=== Directions for this task ===
Copy these lines word for word.

(Rows of pointing data)
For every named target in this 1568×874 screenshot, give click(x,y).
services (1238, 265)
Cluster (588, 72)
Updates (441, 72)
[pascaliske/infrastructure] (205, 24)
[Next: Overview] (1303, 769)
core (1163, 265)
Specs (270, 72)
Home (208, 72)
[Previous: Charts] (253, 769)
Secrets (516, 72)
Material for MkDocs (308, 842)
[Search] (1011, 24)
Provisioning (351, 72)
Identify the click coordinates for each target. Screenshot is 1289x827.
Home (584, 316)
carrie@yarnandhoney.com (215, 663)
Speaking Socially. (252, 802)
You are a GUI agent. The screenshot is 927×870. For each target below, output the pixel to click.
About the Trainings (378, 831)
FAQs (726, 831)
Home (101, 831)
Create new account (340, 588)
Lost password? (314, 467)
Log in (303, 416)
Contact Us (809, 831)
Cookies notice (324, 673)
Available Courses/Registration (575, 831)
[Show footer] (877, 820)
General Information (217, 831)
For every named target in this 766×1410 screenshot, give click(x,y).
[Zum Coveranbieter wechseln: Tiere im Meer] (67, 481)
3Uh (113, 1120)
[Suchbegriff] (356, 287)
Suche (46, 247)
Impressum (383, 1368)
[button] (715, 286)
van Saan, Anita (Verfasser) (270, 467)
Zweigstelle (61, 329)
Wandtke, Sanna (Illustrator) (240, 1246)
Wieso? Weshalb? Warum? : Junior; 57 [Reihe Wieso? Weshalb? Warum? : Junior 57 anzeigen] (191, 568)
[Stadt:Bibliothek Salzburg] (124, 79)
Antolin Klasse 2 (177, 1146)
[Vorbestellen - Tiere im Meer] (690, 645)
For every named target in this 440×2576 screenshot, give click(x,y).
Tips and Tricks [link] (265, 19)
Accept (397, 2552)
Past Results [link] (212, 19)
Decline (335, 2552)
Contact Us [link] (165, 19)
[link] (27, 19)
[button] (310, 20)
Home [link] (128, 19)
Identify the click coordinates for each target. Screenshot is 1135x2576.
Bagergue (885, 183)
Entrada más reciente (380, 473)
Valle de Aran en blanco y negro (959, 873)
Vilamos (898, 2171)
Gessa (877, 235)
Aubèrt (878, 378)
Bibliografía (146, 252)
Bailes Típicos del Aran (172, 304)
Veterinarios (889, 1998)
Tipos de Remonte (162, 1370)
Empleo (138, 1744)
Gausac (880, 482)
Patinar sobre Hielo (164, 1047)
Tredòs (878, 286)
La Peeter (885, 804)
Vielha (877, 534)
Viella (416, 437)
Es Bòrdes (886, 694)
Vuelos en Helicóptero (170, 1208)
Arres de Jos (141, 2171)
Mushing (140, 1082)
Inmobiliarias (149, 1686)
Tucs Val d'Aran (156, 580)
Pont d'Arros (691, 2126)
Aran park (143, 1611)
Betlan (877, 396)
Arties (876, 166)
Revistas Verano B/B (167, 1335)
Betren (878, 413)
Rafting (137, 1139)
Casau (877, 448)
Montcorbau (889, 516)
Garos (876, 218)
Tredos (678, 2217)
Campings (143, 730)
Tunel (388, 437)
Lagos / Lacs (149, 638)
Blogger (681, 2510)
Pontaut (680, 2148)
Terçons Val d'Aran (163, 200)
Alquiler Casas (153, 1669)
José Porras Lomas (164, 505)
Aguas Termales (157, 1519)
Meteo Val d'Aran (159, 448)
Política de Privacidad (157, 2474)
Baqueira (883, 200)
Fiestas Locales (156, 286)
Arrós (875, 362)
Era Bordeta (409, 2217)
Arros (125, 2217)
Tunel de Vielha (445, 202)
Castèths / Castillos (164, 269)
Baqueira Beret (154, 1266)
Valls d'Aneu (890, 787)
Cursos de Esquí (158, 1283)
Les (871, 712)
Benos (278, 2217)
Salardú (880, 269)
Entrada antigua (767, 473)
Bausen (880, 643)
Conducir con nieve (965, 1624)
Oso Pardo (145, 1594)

=== Completed exercise ===
For every named target in this 1568×874 screenshot, give click(x,y).
services (1238, 265)
Cluster (588, 72)
Updates (441, 72)
[pascaliske/infrastructure] (205, 24)
[Next: Overview] (1303, 769)
core (1163, 265)
Specs (270, 72)
Home (208, 72)
[Previous: Charts] (253, 769)
Secrets (516, 72)
Material for MkDocs (308, 842)
[Search] (1011, 24)
Provisioning (351, 72)
Identify the click coordinates for each target. Screenshot is 1289x827.
Home (584, 316)
carrie@yarnandhoney.com (215, 663)
Speaking Socially. (252, 802)
You are a GUI agent. The screenshot is 927×870. For each target below, output the pixel to click.
About the Trainings (378, 831)
FAQs (726, 831)
Home (101, 831)
Create new account (340, 588)
Lost password? (314, 467)
Log in (303, 416)
Contact Us (809, 831)
Cookies notice (324, 673)
Available Courses/Registration (575, 831)
[Show footer] (877, 820)
General Information (217, 831)
For every named target in this 766×1410 screenshot, give click(x,y).
[Zum Coveranbieter wechseln: Tiere im Meer] (67, 481)
3Uh (113, 1120)
[Suchbegriff] (356, 287)
Suche (46, 247)
Impressum (383, 1368)
[button] (715, 286)
van Saan, Anita (Verfasser) (270, 467)
Zweigstelle (61, 329)
Wandtke, Sanna (Illustrator) (240, 1246)
Wieso? Weshalb? Warum? : Junior; 57 [Reihe Wieso? Weshalb? Warum? : Junior 57 anzeigen] (191, 568)
[Stadt:Bibliothek Salzburg] (124, 79)
Antolin Klasse 2 (177, 1146)
[Vorbestellen - Tiere im Meer] (690, 645)
For every named target in this 440×2576 screenshot, give click(x,y).
Tips and Tricks [link] (265, 19)
Accept (397, 2552)
Past Results [link] (212, 19)
Decline (335, 2552)
Contact Us [link] (165, 19)
[link] (27, 19)
[button] (310, 20)
Home [link] (128, 19)
Identify the click coordinates for each target. Screenshot is 1135x2576.
Bagergue (885, 183)
Entrada más reciente (380, 473)
Valle de Aran en blanco y negro (959, 873)
Vilamos (898, 2171)
Gessa (877, 235)
Aubèrt (878, 378)
Bibliografía (146, 252)
Bailes Típicos del Aran (172, 304)
Veterinarios (889, 1998)
Tipos de Remonte (162, 1370)
Empleo (138, 1744)
Gausac (880, 482)
Patinar sobre Hielo (164, 1047)
Tredòs (878, 286)
La Peeter (885, 804)
Vielha (877, 534)
Viella (416, 437)
Es Bòrdes (886, 694)
Vuelos en Helicóptero (170, 1208)
Arres de Jos (141, 2171)
Mushing (140, 1082)
Inmobiliarias (149, 1686)
Tucs Val d'Aran (156, 580)
Pont d'Arros (691, 2126)
Aran park (143, 1611)
Betlan (877, 396)
Arties (876, 166)
Revistas Verano B/B (167, 1335)
Betren (878, 413)
Rafting (137, 1139)
Casau (877, 448)
Montcorbau (889, 516)
Garos (876, 218)
Tredos (678, 2217)
Campings (143, 730)
Tunel (388, 437)
Lagos / Lacs (149, 638)
Blogger (681, 2510)
Pontaut (680, 2148)
Terçons Val d'Aran (163, 200)
Alquiler Casas (153, 1669)
José Porras Lomas (164, 505)
Aguas Termales (157, 1519)
Meteo Val d'Aran (159, 448)
Política de Privacidad (157, 2474)
Baqueira (883, 200)
Fiestas Locales (156, 286)
Arrós (875, 362)
Era Bordeta (409, 2217)
Arros (125, 2217)
Tunel de Vielha (445, 202)
Castèths / Castillos (164, 269)
Baqueira Beret (154, 1266)
Valls d'Aneu (890, 787)
Cursos de Esquí (158, 1283)
Les (871, 712)
Benos (278, 2217)
Salardú (880, 269)
Entrada antigua (767, 473)
Bausen (880, 643)
Conducir con nieve (965, 1624)
Oso Pardo (145, 1594)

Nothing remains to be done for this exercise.